Job 1: Can you rewrite the part of the records that opens with the line containing "The width and height of the screenshot is (2538, 1245)." and closes with the line containing "pyautogui.click(x=12, y=253)" as a Markdown table with the columns Row and Line, giving each line a row number and leaving out any blank lines?
-- Text to read start --
The one that got away from Banner brothers

Twenty years ago, there were the three shadowy priests who, it was claimed, had knowledge of Colin Lynch’s suspension before the Munster Council had even met to decide his faith. In Liam Doyle, Seánie McMahon, and Anthony Daly, meanwhile, Clare had the three wise kings, forming one of hurling’s greatest half-back lines. Two decades on from the Banner’s last Munster SHC success and the All-Ireland title that got away, the trio recall that tumultuous summer of ’98, from Lynch’s ban to Jimmy Cooney’s bad time-keeping.

The one that got away from Banner brothers

John Fogarty: Twenty years on, how does that season and Clare’s last Munster SHC success sit with you?

Liam Doyle: The three-game saga with Offaly is what sticks out the most. My one disappointment is that we could have participated in another All-Ireland final.

Anthony Daly: We were in it, sure. For about four hours!

LD: And the pints were for four hours too!

AD: Your man (Ger Loughnane) saying, “Get up to bed, you’re playing again next week”.

JF: Long before all that, there was a league semi-final against Cork, where Clare were accused of taking a fall knowing you had to play them again in Munster.

Seánie McMahon: That was always the story when we lost a league game, that we trained savage that morning. We never, ever trained the morning of a game. We probably fed off a lot from Loughnane and it wasn’t a case of ‘lads, don’t win today’ but we didn’t have that extra bit of drive. Around about that time, the league was gone nearly crazy. All the games were savage and we probably came to the realisation that the league wasn’t the be-all and end-all. I always felt when you won an All-Ireland, winning the league after that didn’t matter. The priority for us was always the first round in Munster against Cork. We were well beaten, we didn’t go out to play badly but it wasn’t a goal.

AD: The booze-up in Liscannor was good that Sunday.

JF: Was that the last of the drink before facing Cork again?

AD: That was it. We swore to a man that nobody would have another until then. When you think of it now, they’re banning them (from alcohol) for eight months

AD: I remember coming back to Power’s (in Clarecastle) but I don’t remember much of the match, really. I do remember coming back and meeting an awful sound fella from Clarecastle, Peter Cosgrove. A dead-on GAA fan, a Clarecastle fan, a Clare fan. He said to me, “Dalo, will you ever stop wasting my money? Will ya let me know when you’re not trying in these league matches? I’m after bringing the kids and the wife to Thurles and spent on petrol, grub, and a couple of pints — will ya ever just let us know so I could stay at home and wait for the Championship?”

I said, “Cossy, I didn’t realise we were off either! I was trying anyways!” Nobody was going out to play bad, like. He (Loughnane) didn’t ramp it up. He didn’t do what he would do the week of a Championship match, into the goalmouth and savage us all. He set the tone.

JF: It was an incredible summer in many ways, getting as many games (six) as Clare would hope to get this Championship. Did you feel unstoppable after winning Munster?

LD: After the first day against Waterford, you could say we were lucky to get a second day. We knew in training the following week, it was fairly rammed into us, that the replay wasn’t too far off being an All-Ireland final. We were told that we had to stand up and be counted.
-- Text to read end --
Job 2: Could you extend the interview about Clare's hurling summer of 1998, picking up right after the last sentence shown?
-- Dataset rows start --
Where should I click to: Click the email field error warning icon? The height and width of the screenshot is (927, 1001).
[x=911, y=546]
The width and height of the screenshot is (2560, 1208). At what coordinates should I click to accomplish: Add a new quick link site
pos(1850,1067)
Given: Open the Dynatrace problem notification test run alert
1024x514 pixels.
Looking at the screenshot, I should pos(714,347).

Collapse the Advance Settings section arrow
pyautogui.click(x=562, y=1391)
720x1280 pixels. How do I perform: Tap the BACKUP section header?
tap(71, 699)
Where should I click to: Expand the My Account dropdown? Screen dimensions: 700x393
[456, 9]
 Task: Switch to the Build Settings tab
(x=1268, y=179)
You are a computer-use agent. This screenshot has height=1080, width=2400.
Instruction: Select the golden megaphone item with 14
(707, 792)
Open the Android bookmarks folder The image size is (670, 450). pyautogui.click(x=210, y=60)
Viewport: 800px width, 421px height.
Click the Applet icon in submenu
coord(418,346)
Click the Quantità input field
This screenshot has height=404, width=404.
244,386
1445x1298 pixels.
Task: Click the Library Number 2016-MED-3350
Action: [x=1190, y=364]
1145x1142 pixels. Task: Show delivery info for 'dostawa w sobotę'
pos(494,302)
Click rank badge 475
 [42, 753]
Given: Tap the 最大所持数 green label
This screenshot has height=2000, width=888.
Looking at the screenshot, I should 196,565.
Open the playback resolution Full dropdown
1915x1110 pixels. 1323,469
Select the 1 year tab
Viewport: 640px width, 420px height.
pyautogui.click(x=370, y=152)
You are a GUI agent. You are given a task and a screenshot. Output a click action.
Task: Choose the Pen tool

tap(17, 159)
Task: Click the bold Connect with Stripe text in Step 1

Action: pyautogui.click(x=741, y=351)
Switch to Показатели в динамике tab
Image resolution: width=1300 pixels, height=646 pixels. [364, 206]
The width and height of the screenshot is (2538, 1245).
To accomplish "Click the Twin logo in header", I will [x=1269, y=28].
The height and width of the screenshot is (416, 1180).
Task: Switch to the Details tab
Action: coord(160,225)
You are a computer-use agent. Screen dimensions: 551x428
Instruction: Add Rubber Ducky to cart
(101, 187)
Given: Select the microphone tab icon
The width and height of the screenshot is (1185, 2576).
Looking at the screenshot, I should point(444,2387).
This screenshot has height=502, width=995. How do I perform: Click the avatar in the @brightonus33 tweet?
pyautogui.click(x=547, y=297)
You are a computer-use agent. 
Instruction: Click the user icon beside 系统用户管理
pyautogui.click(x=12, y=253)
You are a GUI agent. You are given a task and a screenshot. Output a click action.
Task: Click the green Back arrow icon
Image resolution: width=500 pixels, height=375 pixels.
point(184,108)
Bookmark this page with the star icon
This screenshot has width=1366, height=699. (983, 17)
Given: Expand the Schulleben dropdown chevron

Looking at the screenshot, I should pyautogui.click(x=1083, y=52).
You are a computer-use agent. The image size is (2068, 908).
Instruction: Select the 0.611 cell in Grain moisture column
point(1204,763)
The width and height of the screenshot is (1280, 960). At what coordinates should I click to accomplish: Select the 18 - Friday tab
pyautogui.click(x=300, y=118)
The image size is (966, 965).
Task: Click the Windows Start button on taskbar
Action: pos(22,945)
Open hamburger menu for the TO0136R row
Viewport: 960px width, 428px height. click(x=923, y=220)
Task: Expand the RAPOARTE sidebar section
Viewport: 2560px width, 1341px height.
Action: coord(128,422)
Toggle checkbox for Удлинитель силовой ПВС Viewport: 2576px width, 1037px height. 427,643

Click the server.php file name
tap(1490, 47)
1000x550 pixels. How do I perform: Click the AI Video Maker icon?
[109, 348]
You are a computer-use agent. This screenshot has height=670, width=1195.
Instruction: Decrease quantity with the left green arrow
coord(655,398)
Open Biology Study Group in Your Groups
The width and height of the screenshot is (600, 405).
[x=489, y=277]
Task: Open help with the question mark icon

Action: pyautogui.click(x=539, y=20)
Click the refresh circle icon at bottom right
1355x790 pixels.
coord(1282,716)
-- Dataset rows end --
Task response 1:
| Row | Line |
|---|---|
| 1 | The width and height of the screenshot is (2538, 1245). |
| 2 | To accomplish "Click the Twin logo in header", I will [x=1269, y=28]. |
| 3 | The height and width of the screenshot is (416, 1180). |
| 4 | Task: Switch to the Details tab |
| 5 | Action: coord(160,225) |
| 6 | You are a computer-use agent. Screen dimensions: 551x428 |
| 7 | Instruction: Add Rubber Ducky to cart |
| 8 | (101, 187) |
| 9 | Given: Select the microphone tab icon |
| 10 | The width and height of the screenshot is (1185, 2576). |
| 11 | Looking at the screenshot, I should point(444,2387). |
| 12 | This screenshot has height=502, width=995. How do I perform: Click the avatar in the @brightonus33 tweet? |
| 13 | pyautogui.click(x=547, y=297) |
| 14 | You are a computer-use agent.  |
| 15 | Instruction: Click the user icon beside 系统用户管理 |
| 16 | pyautogui.click(x=12, y=253) |

Task response 2:
JF: How much did Ger protect the players from the controversies, deflect like Jose Mourinho?

SM: The thing got so big it wasn’t a case of protecting the players; it was all around us. You couldn’t avoid it, really. I always remember the Friday night before the first game against Offaly, the night that (Colin) Lynch got the three-month suspension. I didn’t sleep a wink that night, I was so mad. We were all of the view that we were being hard done by. You couldn’t avoid that. I would feel that year we played our best hurling and had we got to the final there was no possibility that we wouldn’t have won it; Kilkenny weren’t that great anyway. We were a small bit hit and miss. I remember saying to you (nods to Daly) after the first Waterford game that I wasn’t anyway nervous or anxious and that was maybe because we were a bit flat having been so up for the Cork game. That was the way we were, Jekyll and Hyde, but back up for the second Waterford game. We had injuries and suspensions for the Offaly games.

LD: I still regret to this day that I played but… I tore ligaments in my ankle in the replay. Brian Lohan was missing too (having been sent off in the replay against Waterford) but when Colin got suspended… I had a fitness test where we met up beforehand and I got the go-ahead. But I regret playing because I didn’t give myself enough time to recover.

JF: Jamesie O’Connor spoke before about the off-field developments sapping energy — did they?

AD: Everybody is different. Personally, it didn’t bother me. I never got off on that sort of stuff. I was fucking loving it when everybody was yapping about us. But as a unit, there’s no doubt it was a huge distraction. I also remember that Friday night of the meeting in Limerick. It came on the late news, I was sitting at home with the mother, and “There’s Mikey Palmer,” I says. He was working with Lynch’s crowd, Lynch’s father doing the coal and the briquettes. A big Clare crowd had gone into the Limerick Inn. Then it was (erroneously) said Lynch’s grandmother was dead to make it worse. I was a bit distracted going to bed that night. I felt more for Colin than anything else because we were all wired for that replay against Waterford. Okay, he let rip but the punishment was miles beyond the crime.

SM: It was when you consider (Michael) Duignan drew straight (across David Forde). It (Lynch’s ban) was the greatest disappointment. Whatever happened happened but who was giving the evidence was fairly ridiculous.

AD: Sure, even Jimmy Cooney said it himself — and I’ve nothing against Jimmy Cooney for blowing the whistle, that was a mistake — but he said he would ruin the game if he sent off Michael Duignan we were so far ahead. Who gives you the right not to ruin the game?

SM: That was caught on the telly afterwards. Lynch’s thing was totally post the match. We all have the best of time for Duignan but where was the parity?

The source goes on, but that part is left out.